Abstract 12395: Knockdown of Murine Ndufs6 Expression Causes Mitochondrial Complex I Deficiency-Specific Cardiomyopathy and Left Ventricular Dysfunction
NADH dehydrogenase ubiquinone iron-sulfur protein subunit 6 (NDUFS6) is crucial to the assembly of mitochondrial respiratory complex I (CI). In human neonates, congenital NDUFS6 mutation causes severe CI-deficiency that is fatal within a few weeks. In order to determine the extent of molecular and functional consequences of CI-deficiency, mice were generated with knockdown of Ndufs6 (Ndufs6^gt/gt).

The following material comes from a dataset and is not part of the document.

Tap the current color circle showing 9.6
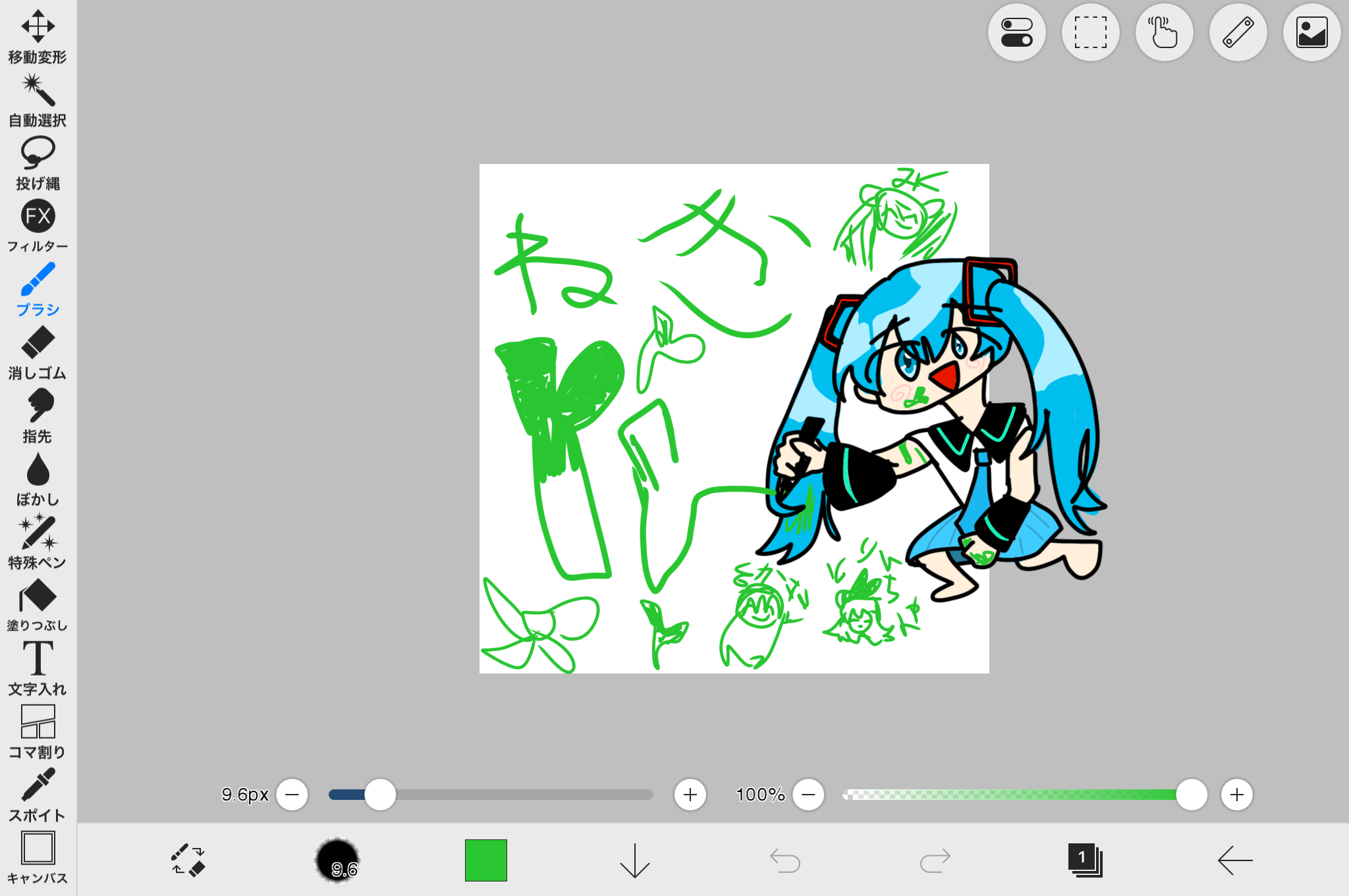pyautogui.click(x=338, y=860)
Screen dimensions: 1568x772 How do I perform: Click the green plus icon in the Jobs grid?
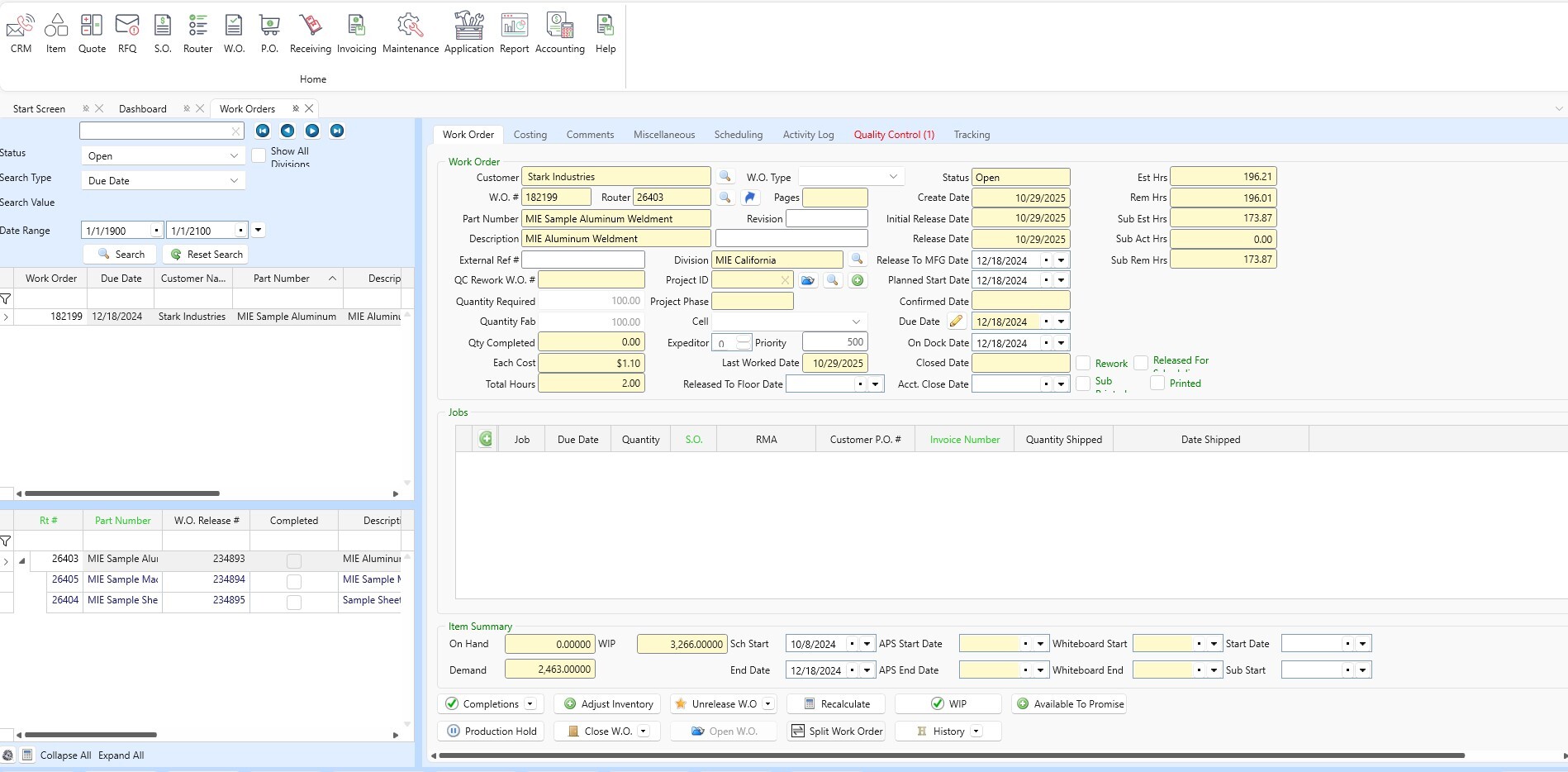pos(485,439)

Using Gene-Trap embryonic stem cells, a tetramer fusion protein of the Ndufs6 subunit was produced preventing correct assembly of CI. With only 1-34% of wildtype (WT) mRNA evident in all Ndufs6^gt/gt tissues, protein expression of Ndufs6 was diminished. The most marked decrease of CI occurred in Ndufs6^gt/gt hearts (<10% of CI activity in WT controls). Mitochondria were abnormally shaped with tightly stacked and aligned central cristae. Although other respiratory enzyme complexes had normal activity, ATP synthesis was ~40% of WT levels. Male Ndufs6^gt/gt mice had a normal phenotype and weight gain for ~4 months after which they developed weight loss, progressive cardiac enlargement, and increased gene expression of atrial natriuretic peptide and beta myosin heavy chain. Cohort mortality was 50% at 200 days. On echocardiography, left ventricular dilatation and reduced fractional shortening was evident in Ndufs6^gt/gt from 30 days of age. Frank-Starling relationships were determined in electrically paced (490 bpm), isolated buffer-perfused working heart preparations (50 mmHg afterload). At all levels of left atrial filling examined (5, 10, 15, 20, 25 mmHg), developed pressure, aortic output, coronary flow, stroke volume, rates of contractility and relaxation, and left ventricular external work in Ndufs6^gt/gt hearts were lower than in WT. Thus Ndufs6-specific CI-deficiency promotes cardiomyopathy with limited bioenergetic and cardiac functional reserve capacity. This murine model may permit study of the efficacy of novel therapeutic interventions for CI deficiency states.
- © 2011 by American Heart Association, Inc.